Make HAXM run on system with more than 64 host CPUs by coxuintel · Pull Request #255 · intel/haxm (original) (raw)
Although this patch changed lots of files but only do one thing: make HAXM run on system with more than 64 logical CPUs.
Previously, HAX_MAX_CPUS is defined as 64, and HAXM stores CPU online bitmap in 64-bit variable. When running on a system with more than 64 logical CPUs, IPI call actually executed on all CPUs, although internally HAXM only maintains a 64-bit bitmap. So some per-CPU routine actually runs on different CPUs, but the 64 loop will check the same pair of VMXON/VMXOFF for VMX operations, then leads to the error. Simply increasing the 64-bit bitmap to larger size may resolve the issue but not efficient and clean. Previous implementation also has another issue that it invokes KeQueryActiveProcessors() to get the total logical CPU number, and KeGetCurrentProcessorNumber() to get the current logical CPU ID. However, both APIs are NOT designed to get information on Windows with more than 1 CPU group. Otherwise, both APIs only return value from group 0, which can't reveal the actual logical CPU information. Instead, user should use KeQueryActiveProcessorCountEx() and KeGetCurrentProcessorNumberEx().

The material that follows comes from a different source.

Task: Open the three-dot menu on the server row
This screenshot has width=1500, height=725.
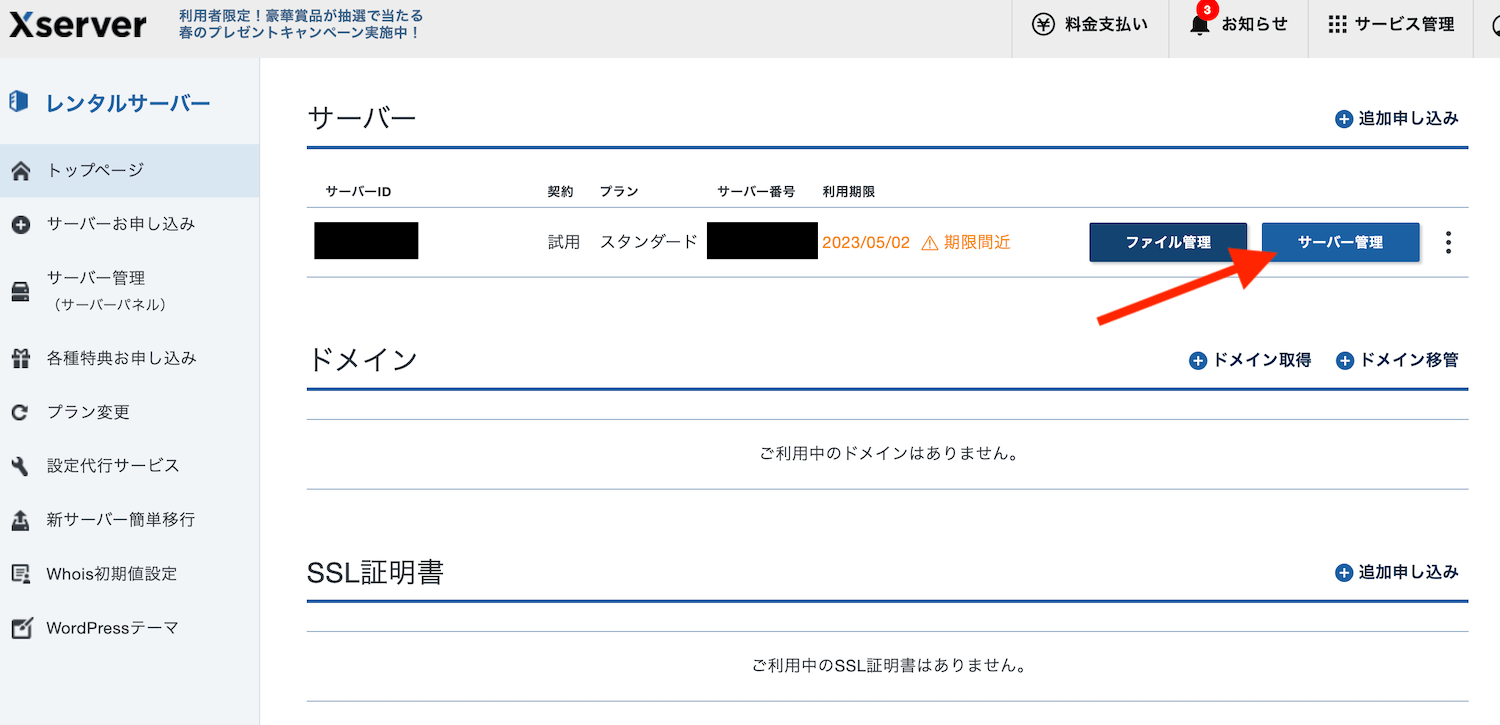Action: (1448, 241)
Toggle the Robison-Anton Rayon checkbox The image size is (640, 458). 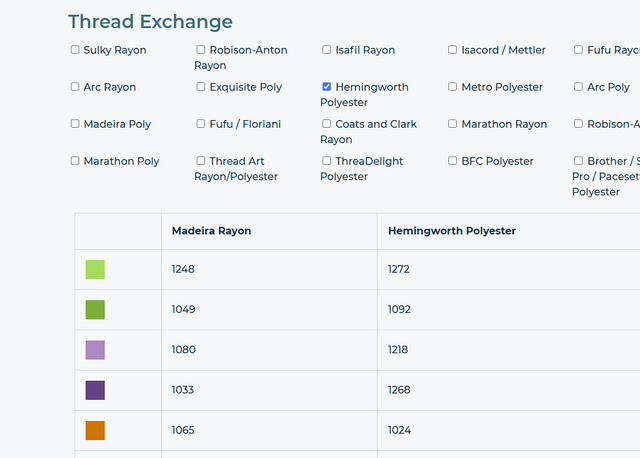(x=201, y=50)
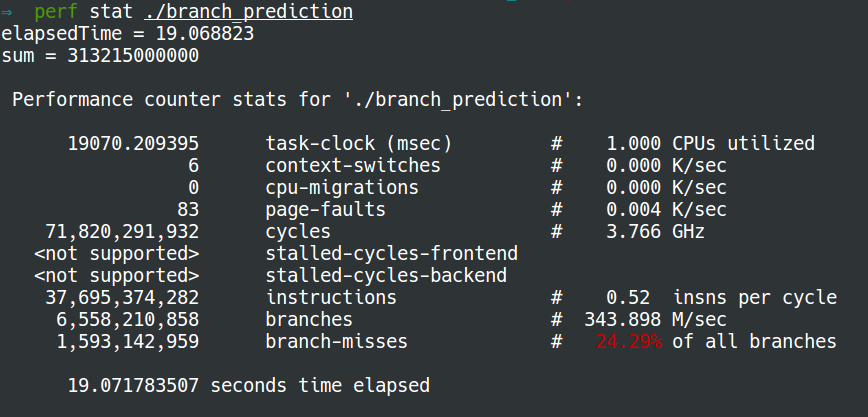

This patch defines the CPU bitmap in 2-dimention way, in unit of group, each group can hold up to 64 CPUs for bitmap, same as old implementation. And introduce another array to store the per-CPU group/bitmap information so that indexing could be fast. This patch also unify cpu init routines, more common implementation into same header/source instead of OS specific, like cpu_info_init(), smp_cfunction(), smp_call_parameter{}, etc. Since they are very fundamental functions, several files are modified.
Change summary:
- Define 2-dimention structure hax_cpumap_t to store CPU bitmap info. Including total group number, total logical CPU number, bitmap within each group, group/bit position for each CPU id.
- For Windows/Linux/Darwin/BSD, use simliar routine cpu_info_init() to initialize host CPUs, and implement in OS specific way.
- On Windows, use KeQueryActiveProcessorCountEx(), KeGetCurrentProcessorNumberEx() and KeQueryActiveGroupCount() to get correct logical CPUs number and group information, and fill hax_cpumap_t.
- For Linux/Darwin/BSD, use OS specific routine to get the total logical CPU number, and fill into groups consecutive. This is different against Windows since logical process group is Windows definition, and CPU bitmap is not guaranteed to consecutively fit into a 64-bit bitmap: 64 logical CPUs could be in two groups.
- Implement the new cpu_is_online() function with the new hax_cpumap_t.
- Implement the new cpu2cpumap() function with the new hax_cpumap_t.
- Unify OS specific smp_cfunction() implementations in to one, since the function is executed by IPI on each CPU, check the CPU online with the new cpu_is_online().
- For all functions refer to the CPU bitmap, use the new implementation.
- For all per-CPU IPI function, add current CPU id in log.
After this patch, HAXM design won't block running on system with a large number CPUs, and easy to expand in case limitted by the date type range: now the upper bound is 65536*64 regardless of other resource limitation.
Signed-off-by: Colin Xu colin.xu@intel.com